UCLA In the News August 17, 2018

UCLA In the News lists selected mentions of UCLA in the world’s news media. See more UCLA In the News.

The strongest ‘firenado’ in California history? | Washington Post

“Depending on the final number, this might actually be the strongest ‘tornado’ in California history, even if it wasn’t formally a tornado,” UCLA climate scientist Daniel Swain told the Los Angeles Times. He said that although EF-3 tornadoes have swept through California in the past, “this fire whirl was almost certainly longer-lived, larger in spatial scope and perhaps even stronger from a wind speed perspective.”
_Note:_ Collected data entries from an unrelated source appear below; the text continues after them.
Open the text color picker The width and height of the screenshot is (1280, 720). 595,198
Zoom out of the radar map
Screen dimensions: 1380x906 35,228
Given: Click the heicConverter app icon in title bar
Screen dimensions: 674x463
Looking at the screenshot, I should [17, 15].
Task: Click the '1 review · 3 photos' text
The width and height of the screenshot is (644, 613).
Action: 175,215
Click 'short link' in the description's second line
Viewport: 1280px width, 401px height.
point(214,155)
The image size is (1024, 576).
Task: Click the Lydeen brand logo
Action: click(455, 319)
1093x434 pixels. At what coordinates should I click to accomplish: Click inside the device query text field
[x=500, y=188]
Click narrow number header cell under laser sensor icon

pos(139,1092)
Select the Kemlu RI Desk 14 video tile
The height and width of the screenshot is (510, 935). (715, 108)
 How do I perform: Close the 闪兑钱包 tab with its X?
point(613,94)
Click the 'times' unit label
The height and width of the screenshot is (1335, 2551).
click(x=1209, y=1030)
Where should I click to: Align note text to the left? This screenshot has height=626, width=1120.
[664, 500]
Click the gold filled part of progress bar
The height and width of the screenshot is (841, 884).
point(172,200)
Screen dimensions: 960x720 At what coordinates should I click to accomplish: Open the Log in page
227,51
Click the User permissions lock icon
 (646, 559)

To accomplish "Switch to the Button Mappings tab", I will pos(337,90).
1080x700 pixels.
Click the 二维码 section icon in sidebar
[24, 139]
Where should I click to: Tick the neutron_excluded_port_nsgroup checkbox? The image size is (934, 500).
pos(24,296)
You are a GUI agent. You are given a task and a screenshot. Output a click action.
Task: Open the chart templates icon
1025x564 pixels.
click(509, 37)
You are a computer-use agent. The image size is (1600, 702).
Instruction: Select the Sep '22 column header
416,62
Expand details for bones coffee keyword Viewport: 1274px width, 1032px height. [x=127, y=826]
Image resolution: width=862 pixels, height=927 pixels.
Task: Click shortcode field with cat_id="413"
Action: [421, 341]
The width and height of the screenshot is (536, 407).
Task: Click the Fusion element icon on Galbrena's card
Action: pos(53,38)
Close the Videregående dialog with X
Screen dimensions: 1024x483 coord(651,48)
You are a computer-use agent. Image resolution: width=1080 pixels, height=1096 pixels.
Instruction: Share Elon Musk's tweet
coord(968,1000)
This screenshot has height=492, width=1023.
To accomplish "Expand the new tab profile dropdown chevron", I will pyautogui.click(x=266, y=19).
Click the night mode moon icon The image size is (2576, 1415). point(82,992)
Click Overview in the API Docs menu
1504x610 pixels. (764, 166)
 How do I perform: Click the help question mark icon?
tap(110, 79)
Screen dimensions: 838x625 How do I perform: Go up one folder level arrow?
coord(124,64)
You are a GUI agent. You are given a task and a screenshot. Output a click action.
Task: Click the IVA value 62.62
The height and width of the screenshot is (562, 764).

3 knockout art shows to see in Los Angeles right now | New York Times

Adding to a Los Angeles museum winning streak, “Striking Iron” at [UCLA’s] Fowler Museum is the most beautiful sculpture show in recent memory. The Fowler is a smallish museum of global cultural history on the University of California, Los Angeles, campus. Under the direction of Marla C. Berns, it’s one of the most consistently interesting art spaces in town. “Striking Iron” is a characteristic product: unfamiliar material, passionately researched, utterly gorgeous. (“Made in L.A. 2018” at the Hammer Museum at UCLA is also highlighted.)

Till victory is won: the staying power of ‘Lift Every Voice and Sing’ | NPR

Shana Redmond, a professor at UCLA who studies music, race and politics and author of the book “Anthem: Social Movements and the Sound of Solidarity in the African Diaspora,” says it’s a song about transcending difficulties — and those difficulties have never fully receded. “Black communities across the globe continue to be vulnerable in very unique and unsettling ways,” Redmond says. “To sing this song is to revive that past — but also to recognize, as the lyrics of the song reveal, that there is a hopeful future that might come of it.”

Elon Musk’s company proposes 3.6-mile tunnel to Dodger Stadium | Los Angeles Times

“It doesn’t seem like Dodger Stadium’s traffic problems have been solved as a result of the bus-only lanes,” said Juan Matute, a UCLA lecturer in urban planning. “It seems like people have a different available option to get there, and this could be another different viable option.”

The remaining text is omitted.